## TO DO
Pictures are to be left out; every line from the one that holds "Connectors (26, 722)" to the end of the data is to be retyped exactly.

------------------------------------------------------------------------

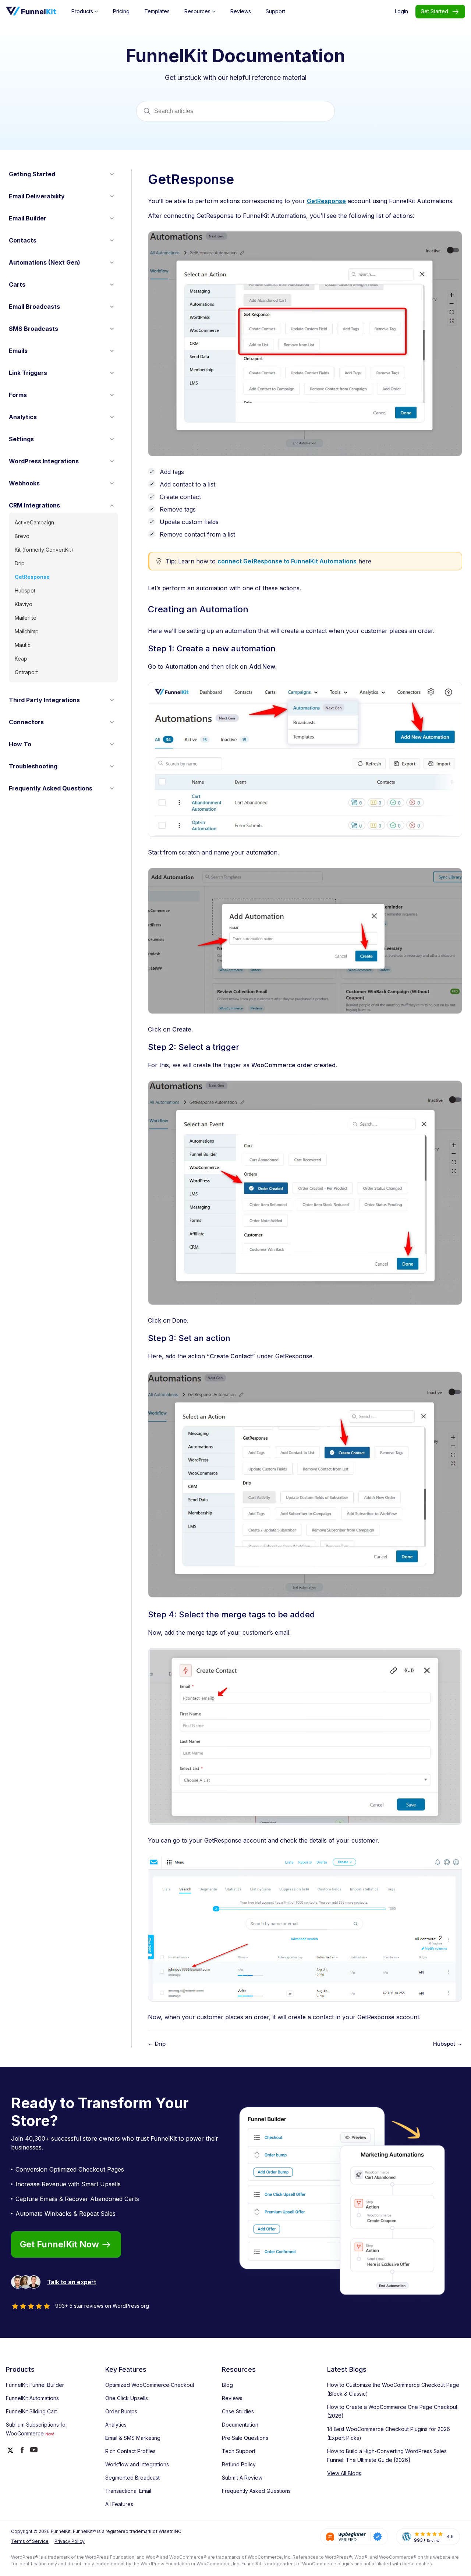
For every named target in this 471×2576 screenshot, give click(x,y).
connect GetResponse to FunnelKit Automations (287, 561)
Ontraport (26, 672)
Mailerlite (25, 618)
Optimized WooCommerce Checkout (149, 2385)
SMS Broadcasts (33, 328)
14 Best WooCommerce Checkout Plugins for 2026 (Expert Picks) (388, 2433)
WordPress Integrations (44, 461)
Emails (18, 350)
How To (20, 744)
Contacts (22, 240)
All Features (119, 2504)
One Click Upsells (126, 2398)
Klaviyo (23, 604)
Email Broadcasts (34, 306)
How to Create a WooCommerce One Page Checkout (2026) (392, 2411)
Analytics (23, 417)
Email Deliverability (37, 196)
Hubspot (25, 590)
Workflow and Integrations (137, 2464)
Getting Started (32, 174)
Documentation (240, 2424)
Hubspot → (447, 2043)
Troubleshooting (33, 766)
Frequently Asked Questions (50, 788)
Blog (227, 2385)
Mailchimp (27, 631)
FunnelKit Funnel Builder (35, 2385)
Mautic (23, 645)
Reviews (232, 2398)
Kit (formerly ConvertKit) (44, 549)
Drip (20, 563)
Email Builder (27, 218)
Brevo (22, 536)
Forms (18, 395)
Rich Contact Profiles (130, 2451)
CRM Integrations (34, 505)
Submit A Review (242, 2477)
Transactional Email (128, 2491)
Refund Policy (239, 2464)
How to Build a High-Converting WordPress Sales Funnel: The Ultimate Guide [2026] (387, 2455)
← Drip (157, 2043)
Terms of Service (30, 2541)
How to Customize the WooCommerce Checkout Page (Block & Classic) (393, 2389)
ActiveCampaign (34, 522)
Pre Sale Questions (245, 2438)
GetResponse (32, 577)
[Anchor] (251, 610)
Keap (21, 658)
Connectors (26, 722)
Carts (17, 284)
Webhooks (24, 483)
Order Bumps (121, 2411)
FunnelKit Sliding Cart (31, 2411)
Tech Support (238, 2451)
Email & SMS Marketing (132, 2438)
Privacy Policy (69, 2541)
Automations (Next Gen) (44, 262)
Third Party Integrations (44, 700)
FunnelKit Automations (32, 2398)
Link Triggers (28, 372)
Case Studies (238, 2411)
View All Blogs (344, 2473)
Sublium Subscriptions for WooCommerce (36, 2429)
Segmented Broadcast (132, 2477)
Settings (21, 439)
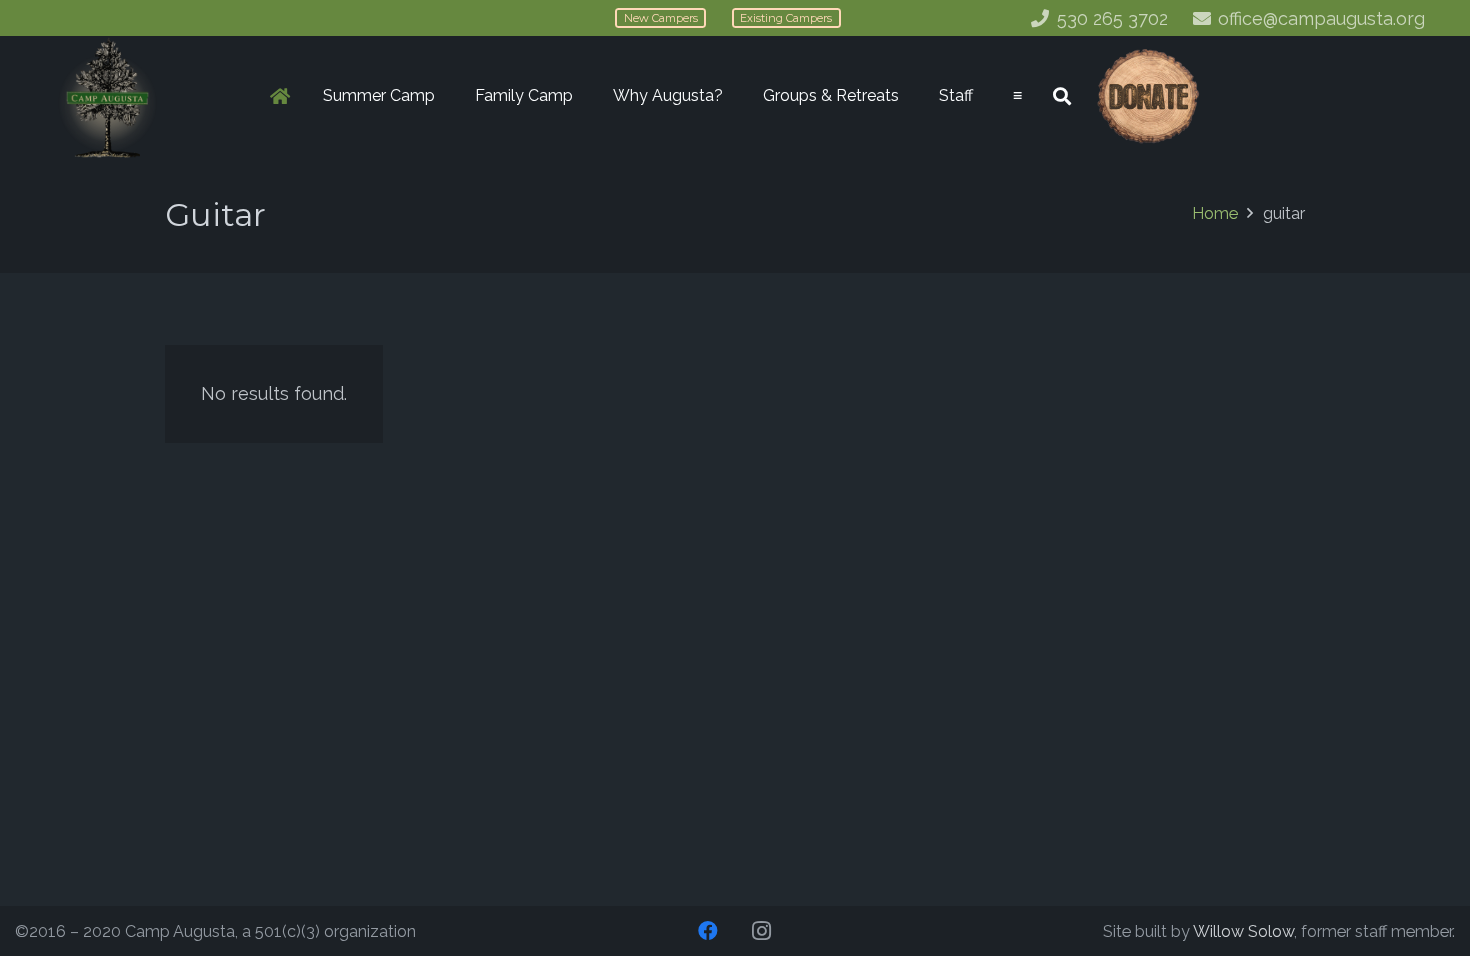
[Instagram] (762, 931)
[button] (445, 96)
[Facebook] (708, 931)
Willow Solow (1243, 931)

------------------------------------------------------------------------

## SOLUTION FOR THIS PROBLEM
Connectors (26, 722)
Carts (17, 284)
Webhooks (24, 483)
Order Bumps (121, 2411)
FunnelKit Sliding Cart (31, 2411)
Tech Support (238, 2451)
Email & SMS Marketing (132, 2438)
Privacy Policy (69, 2541)
Automations (Next Gen) (44, 262)
Third Party Integrations (44, 700)
FunnelKit Automations (32, 2398)
Link Triggers (28, 372)
Case Studies (238, 2411)
View All Blogs (344, 2473)
Sublium Subscriptions for WooCommerce (36, 2429)
Segmented Broadcast (132, 2477)
Settings (21, 439)
[Instagram] (762, 931)
[button] (445, 96)
[Facebook] (708, 931)
Willow Solow (1243, 931)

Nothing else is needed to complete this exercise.